An internal investigation is also ongoing, which further points out Gonzales' own admission that discussing testimony is a very serious matter.

The President has termed the investigation into his Justice Department and Alberto Gonzales as "political theater", and complaining that is "drawn out".

Constant stonewalling by the DoJ and White House has prevented congress from adequately discharging their oversight responsibilities, however, it is remaining less clear whether President Bush's obstinate support of Alberto Gonzales will be enough to protect to the Attorney General, much less hide the stain that blankets our entire Justice system.

1 comment:

Anonymous said...

Do Not Mail Opt-Out Law would be fair to everyone.

The proposed recent "Do not mail" is an Opt-Out law. Only those not desiring advertising mail need opt-out. Anyone desiring advertising mail can do nothing - and continue to receive it. Why deny those wishing to avoid advertising mail the power to do so?

I do not consider handling unwanted advertising placed against my will on my personal property to be a civic obligation!

The US Supreme Court said in the Rowan case in 1970, ““In today's [1970] complex society we are inescapably captive audiences for many purposes, but a sufficient measure of individual autonomy must survive to permit every householder to exercise control over unwanted mail. To make the householder the exclusive and final judge of what will cross his threshold undoubtedly has the effect of impeding the flow of ideas, information, and arguments that, ideally, he should receive and consider. Today's merchandising methods, the plethora of mass mailings subsidized by low postal rates, and the growth of the sale of large mailing lists as an industry in itself have changed the mailman from a carrier of primarily private communications, as he was in a more leisurely day, and have made him an adjunct of the mass mailer who sends unsolicited and often unwanted mail into every home. It places no strain on the doctrine of judicial notice to observe that whether measured by pieces or pounds, Everyman's mail today is made up overwhelmingly of material he did not seek from persons he does not know. And all too often it is matter he finds offensive.”
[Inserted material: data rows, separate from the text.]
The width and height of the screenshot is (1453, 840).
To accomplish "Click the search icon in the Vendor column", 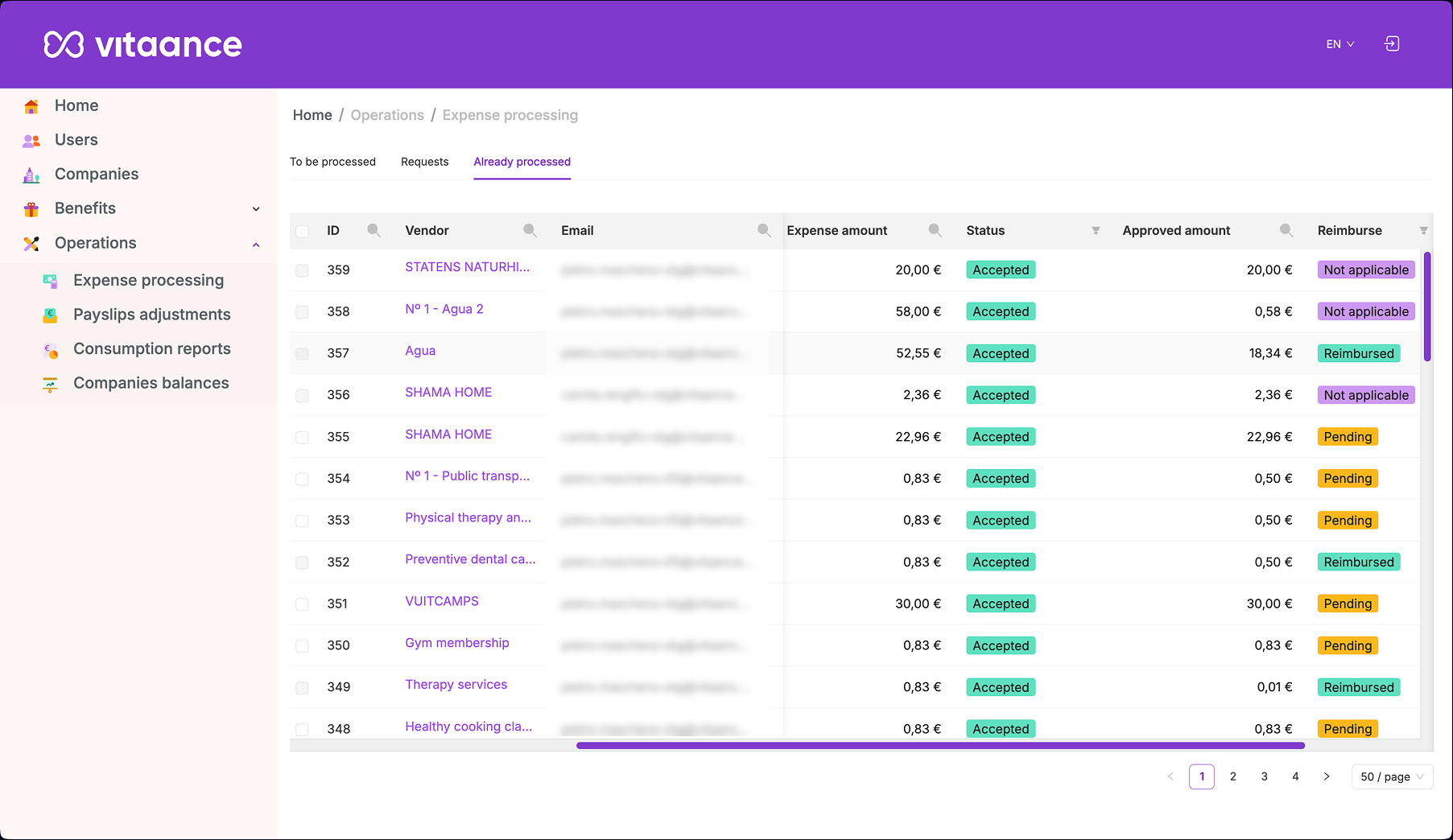I will [530, 229].
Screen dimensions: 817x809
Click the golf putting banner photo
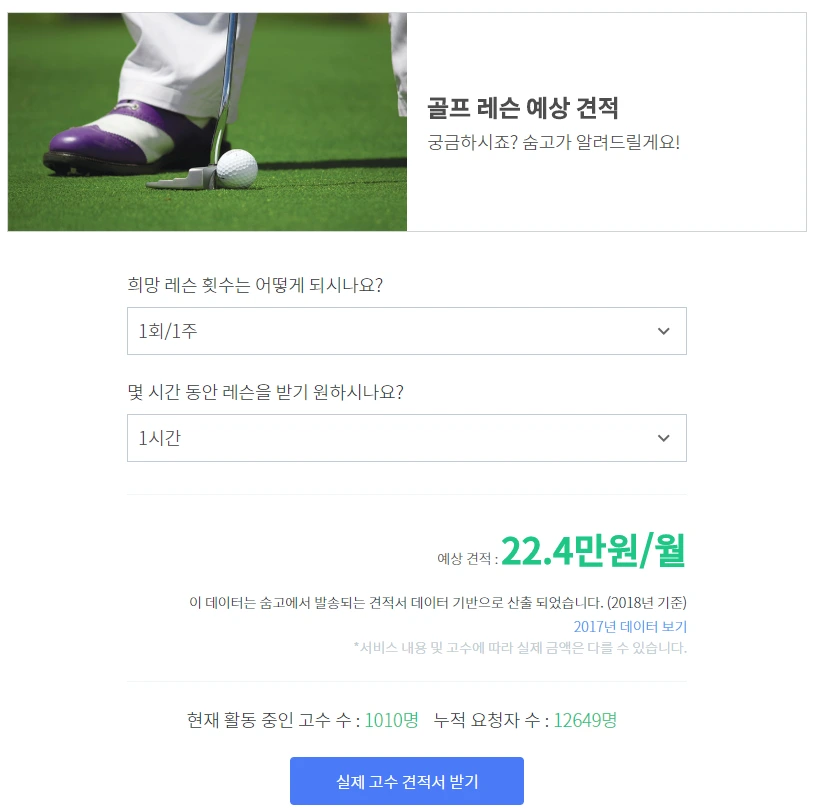click(207, 122)
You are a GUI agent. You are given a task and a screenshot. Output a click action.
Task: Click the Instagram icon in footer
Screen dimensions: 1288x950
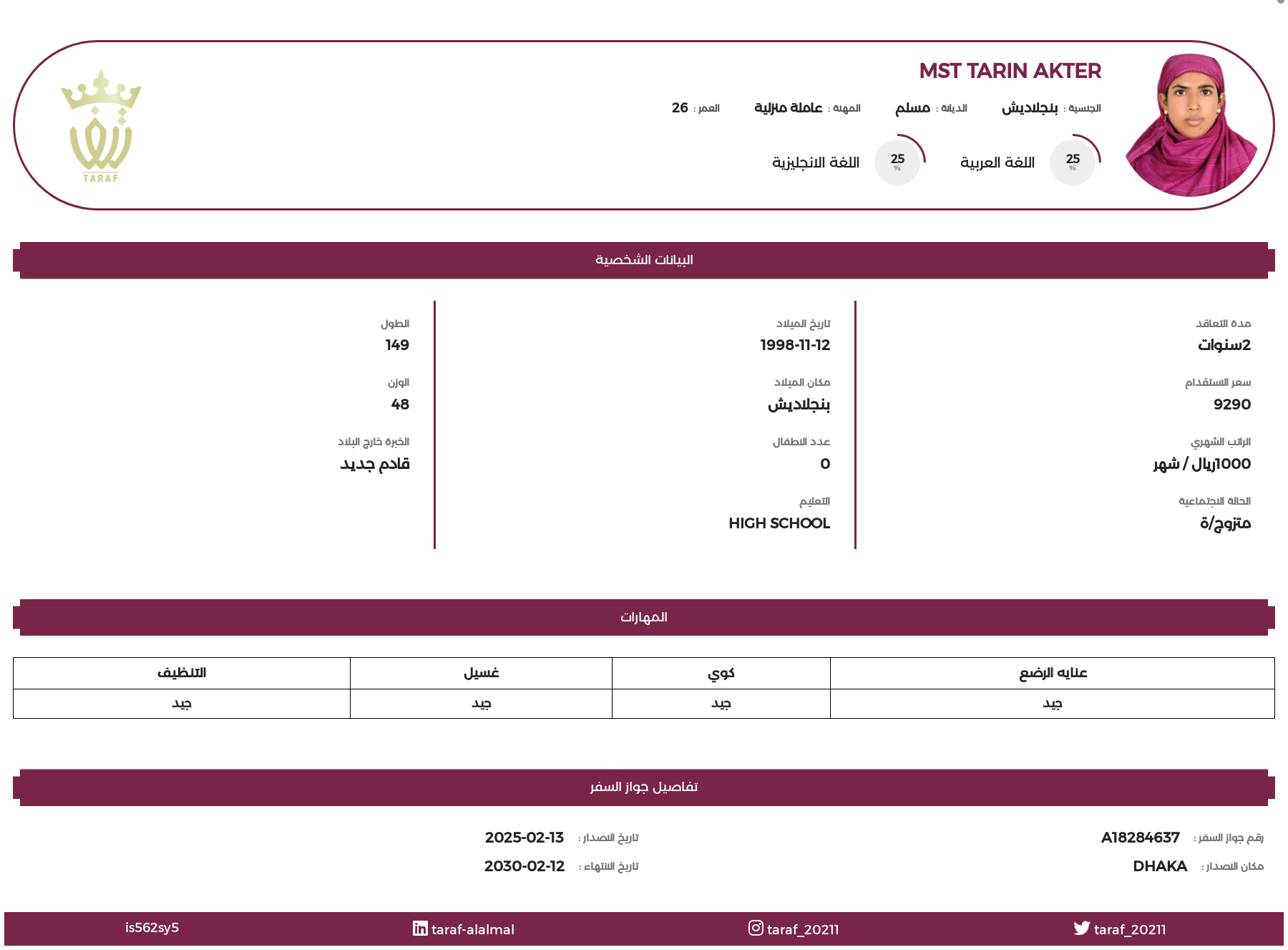click(756, 928)
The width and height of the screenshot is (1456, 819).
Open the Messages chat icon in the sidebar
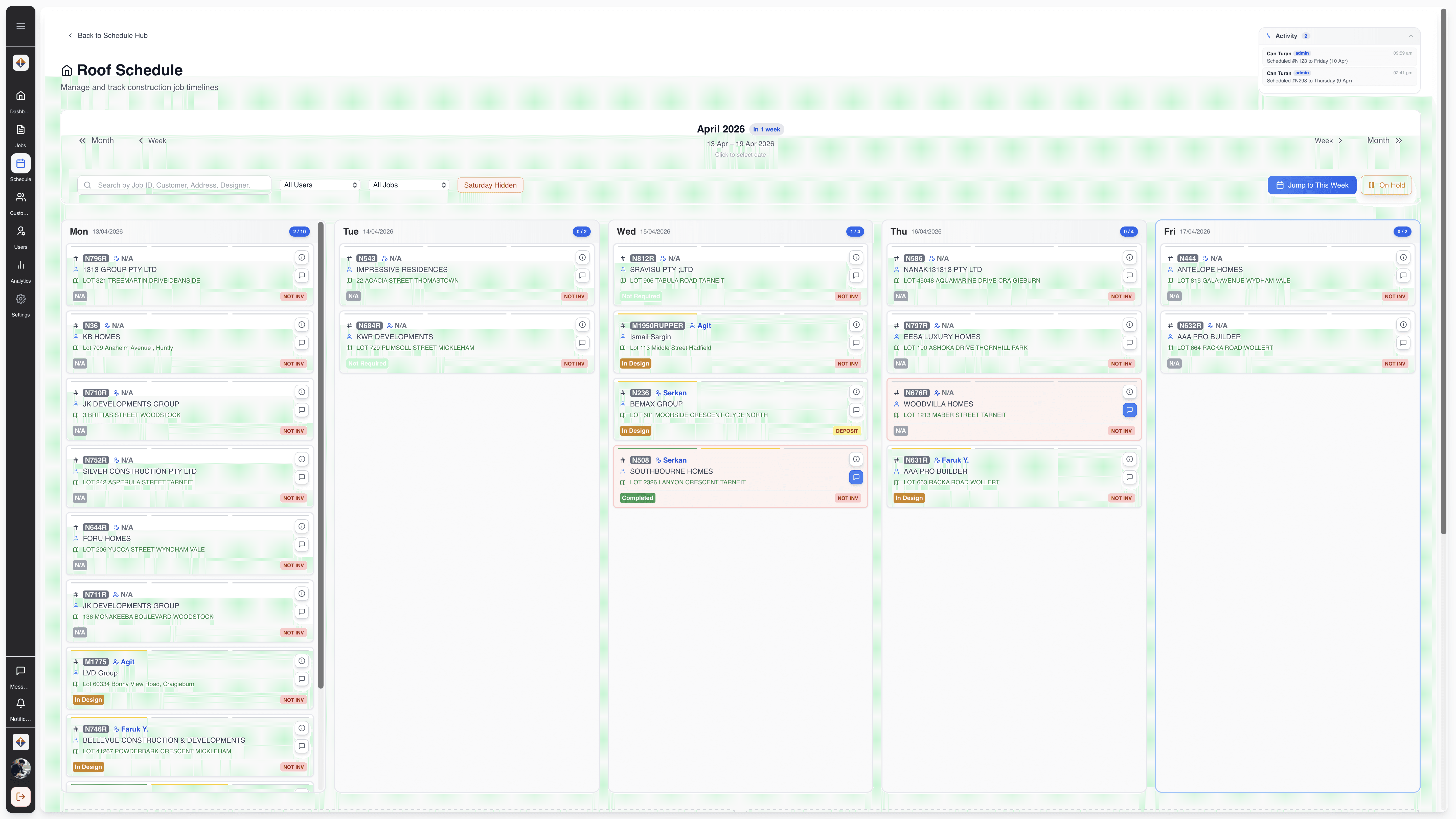[x=20, y=671]
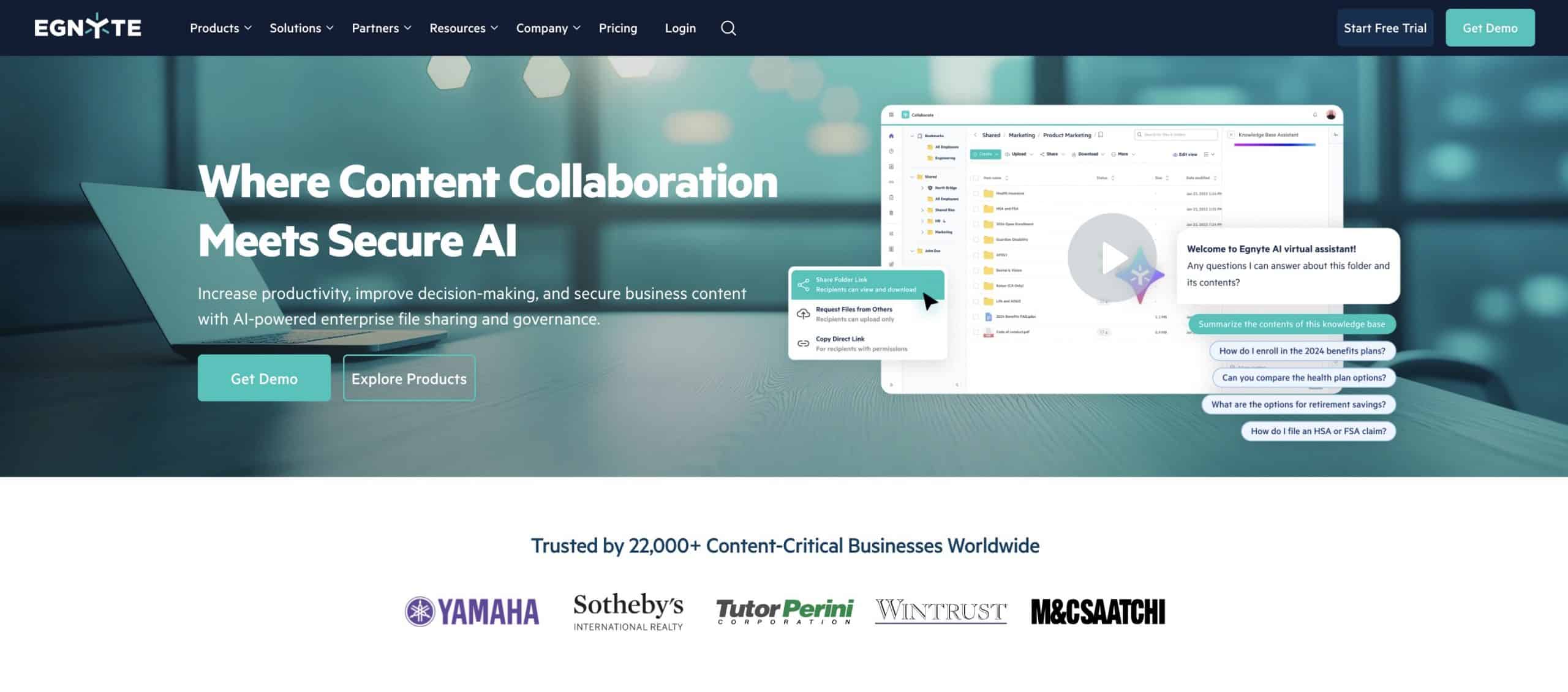Click Start Free Trial button
Viewport: 1568px width, 692px height.
click(1384, 28)
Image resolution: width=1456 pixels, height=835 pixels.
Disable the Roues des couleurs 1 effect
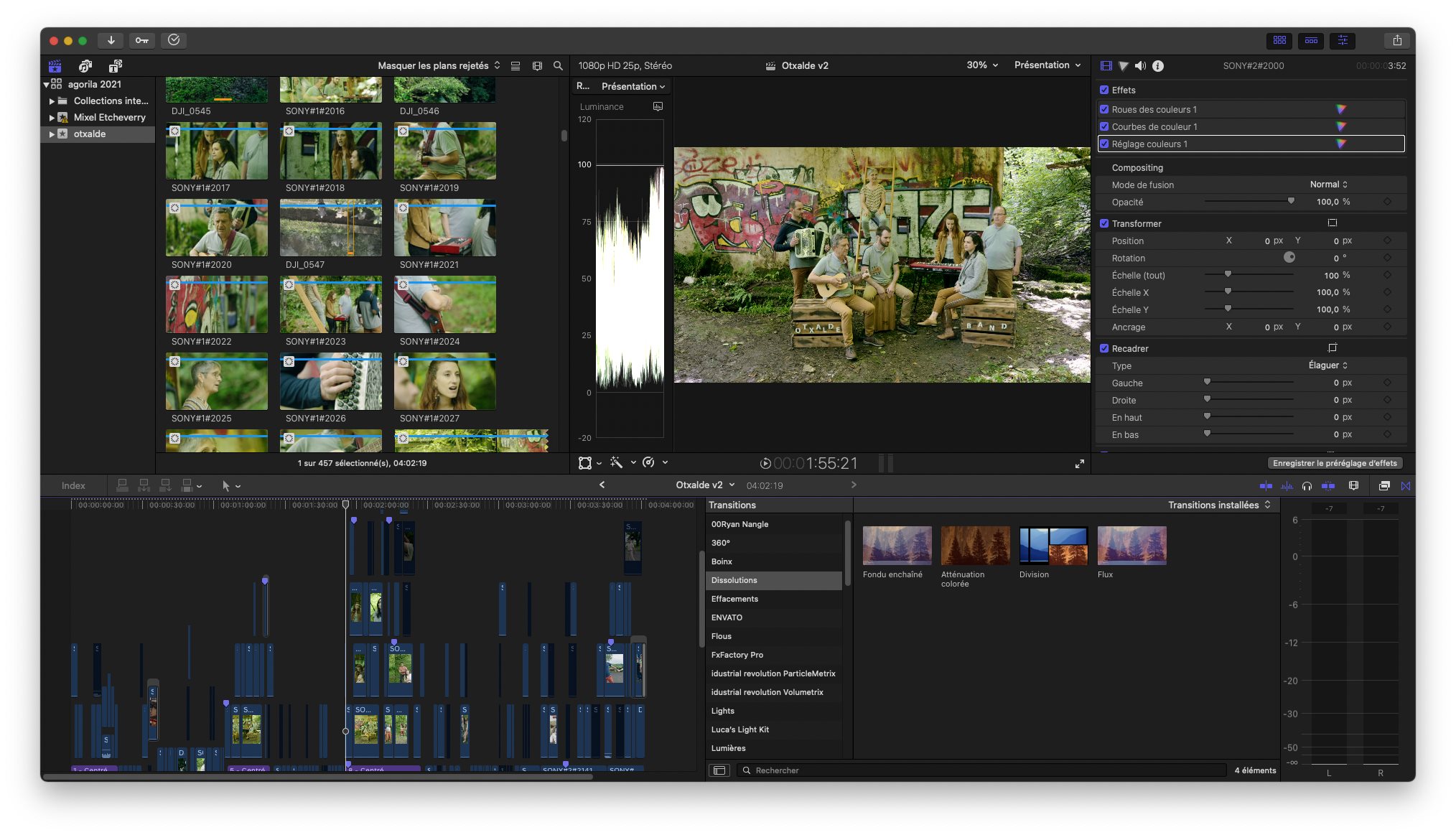coord(1104,110)
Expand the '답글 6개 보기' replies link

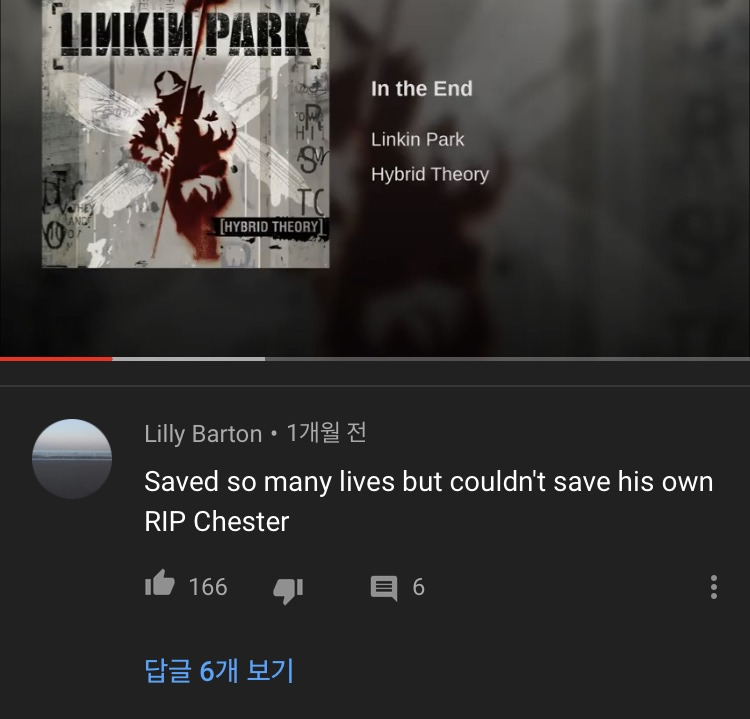click(x=219, y=670)
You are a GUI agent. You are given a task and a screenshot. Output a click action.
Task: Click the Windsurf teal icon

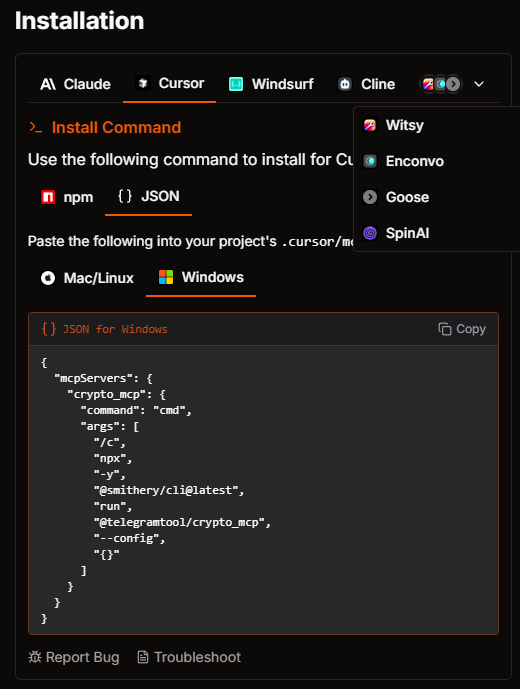coord(236,84)
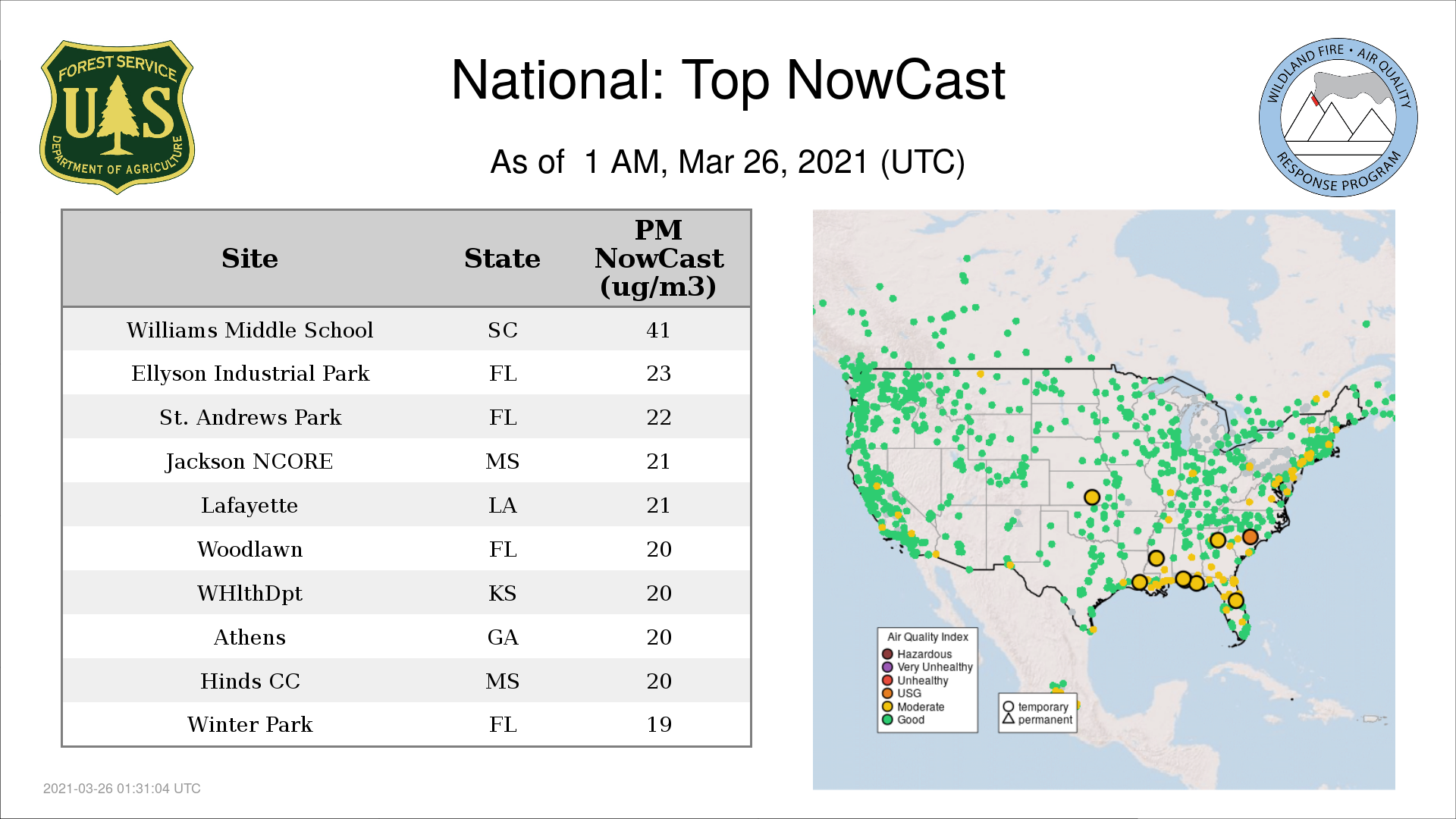
Task: Click the timestamp text at bottom left
Action: [122, 789]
Furthermore, the Supreme Court said, “the mailer's right to communicate is circumscribed only by an affirmative act of the addressee giving notice that he wishes no further mailings from that mailer.

To hold less would tend to license a form of trespass and would make hardly more sense than to say that a radio or television viewer may not twist the dial to cut off an offensive or boring communication and thus bar its entering his home. Nothing in the Constitution compels us to listen to or view any unwanted communication, whatever its merit; we see no basis for according the printed word or pictures a different or more preferred status because they are sent by mail.”

We need a nationwide “Do Not Mail” law to create a one-stop, convenient place for homeowners to give senders the aforementioned affirmative notice that we do not want certain kinds of mail sent to our homes.